- [Work instruction] Return every line below as is, leaving out the pictures.
*** Opening of Material provided ***
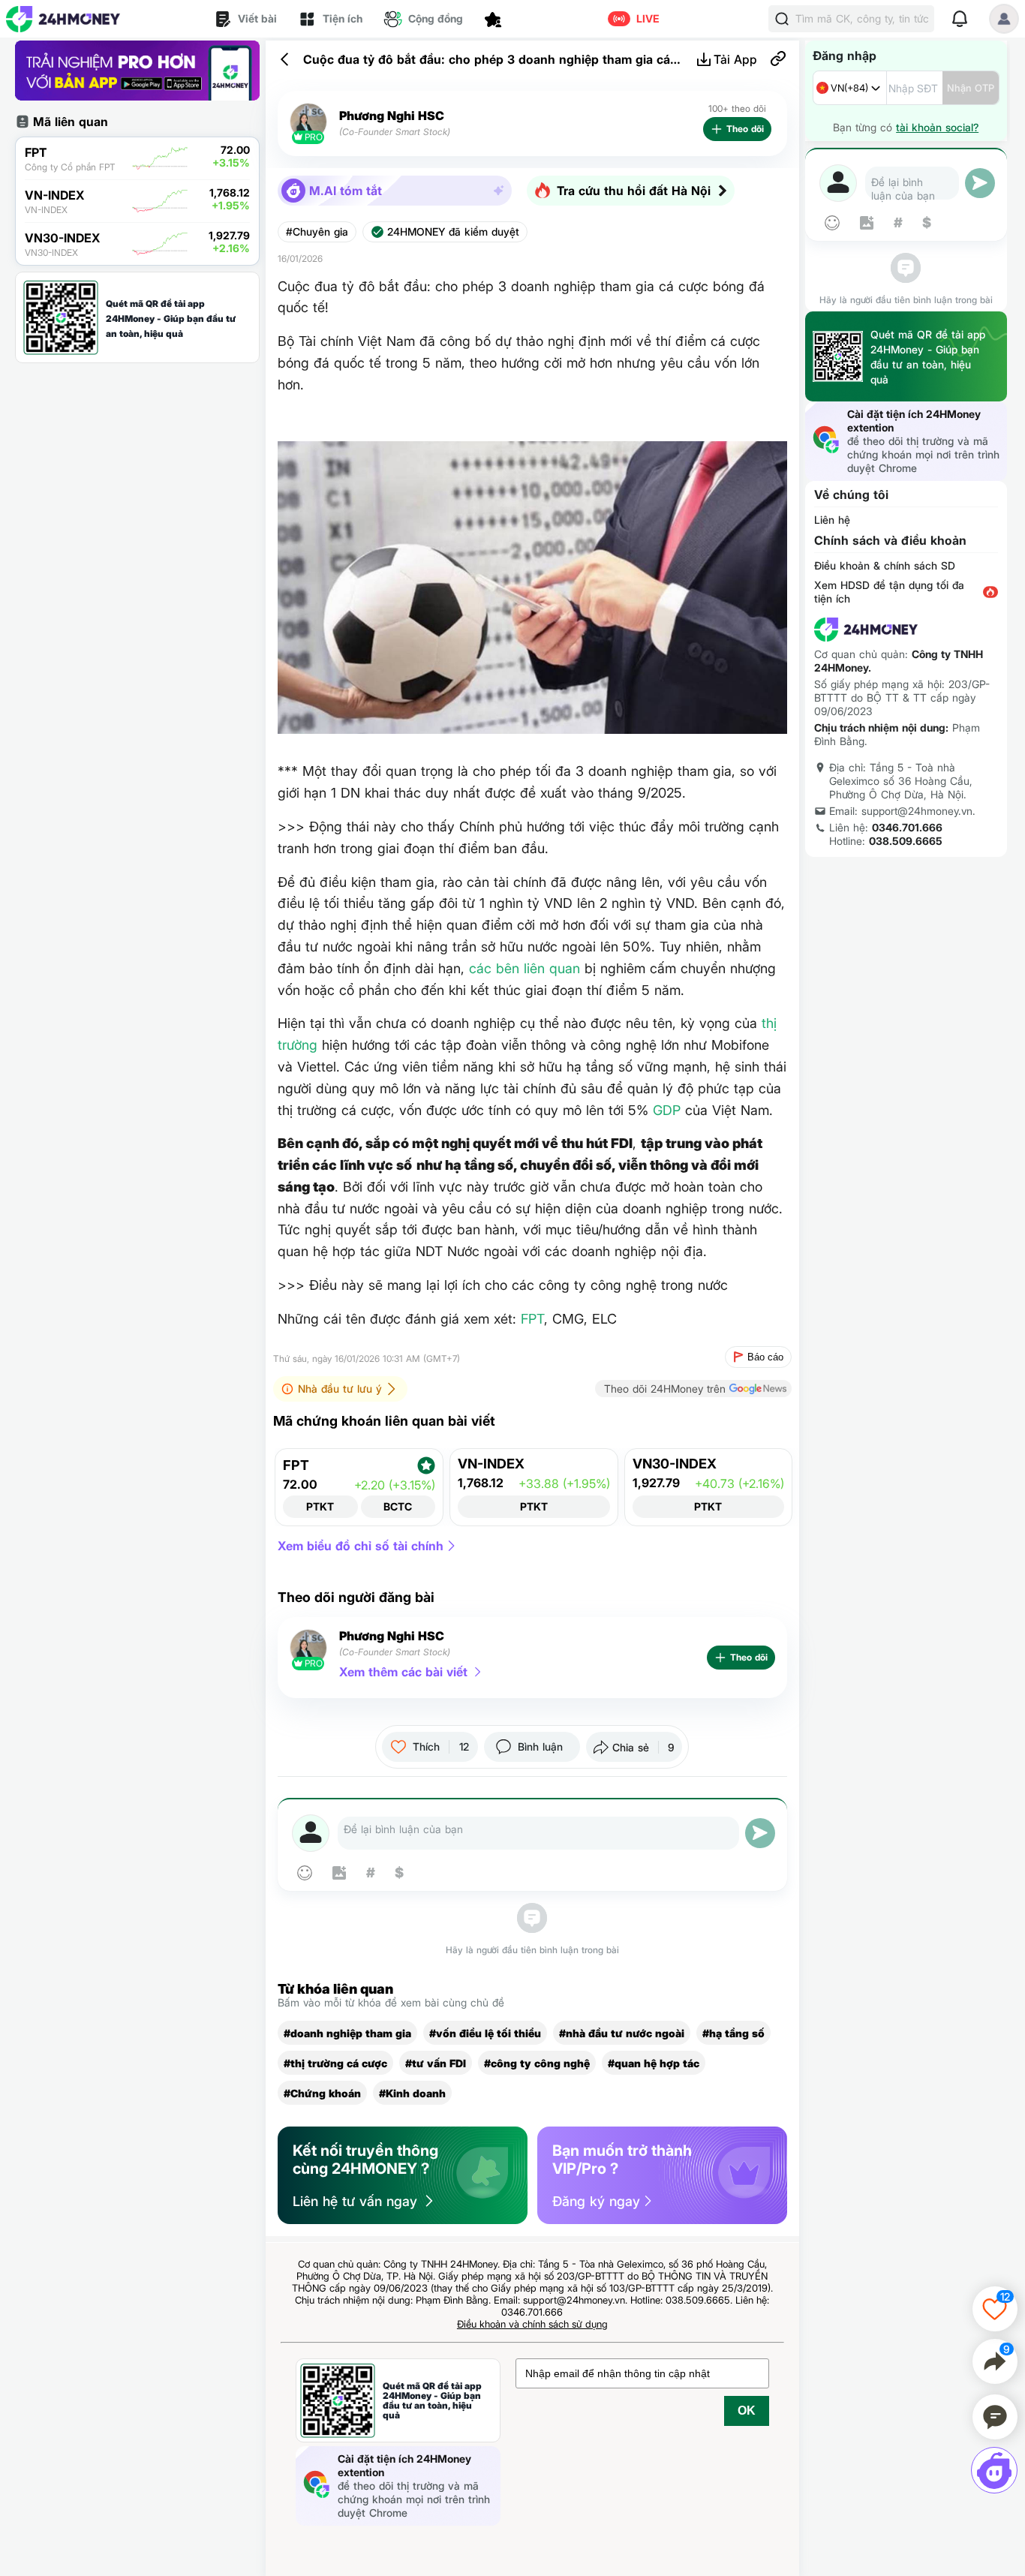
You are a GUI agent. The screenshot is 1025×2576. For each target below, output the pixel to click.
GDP (667, 1110)
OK (747, 2410)
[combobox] (849, 87)
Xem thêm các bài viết (403, 1672)
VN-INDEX (491, 1463)
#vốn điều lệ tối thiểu (485, 2033)
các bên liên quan (524, 968)
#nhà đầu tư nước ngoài (621, 2033)
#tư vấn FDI (435, 2063)
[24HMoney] (63, 19)
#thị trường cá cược (335, 2063)
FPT (532, 1319)
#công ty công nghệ (537, 2063)
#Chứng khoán (322, 2093)
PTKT (320, 1506)
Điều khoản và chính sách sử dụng (532, 2324)
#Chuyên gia (317, 232)
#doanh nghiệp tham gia (347, 2033)
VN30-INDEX (675, 1463)
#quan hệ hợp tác (653, 2063)
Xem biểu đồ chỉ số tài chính (360, 1546)
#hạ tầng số (733, 2033)
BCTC (397, 1506)
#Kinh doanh (412, 2093)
*** Close of Material provided ***
- [Your solution]
You are a GUI agent. The screenshot is 1025×2576. For each target below, output the pixel to click.
GDP (667, 1110)
OK (747, 2410)
[combobox] (849, 87)
Xem thêm các bài viết (403, 1672)
VN-INDEX (491, 1463)
#vốn điều lệ tối thiểu (485, 2033)
các bên liên quan (524, 968)
#nhà đầu tư nước ngoài (621, 2033)
#tư vấn FDI (435, 2063)
[24HMoney] (63, 19)
#thị trường cá cược (335, 2063)
FPT (532, 1319)
#công ty công nghệ (537, 2063)
#Chứng khoán (322, 2093)
PTKT (320, 1506)
Điều khoản và chính sách sử dụng (532, 2324)
#Chuyên gia (317, 232)
#doanh nghiệp tham gia (347, 2033)
VN30-INDEX (675, 1463)
#quan hệ hợp tác (653, 2063)
Xem biểu đồ chỉ số tài chính (360, 1546)
#hạ tầng số (733, 2033)
BCTC (397, 1506)
#Kinh doanh (412, 2093)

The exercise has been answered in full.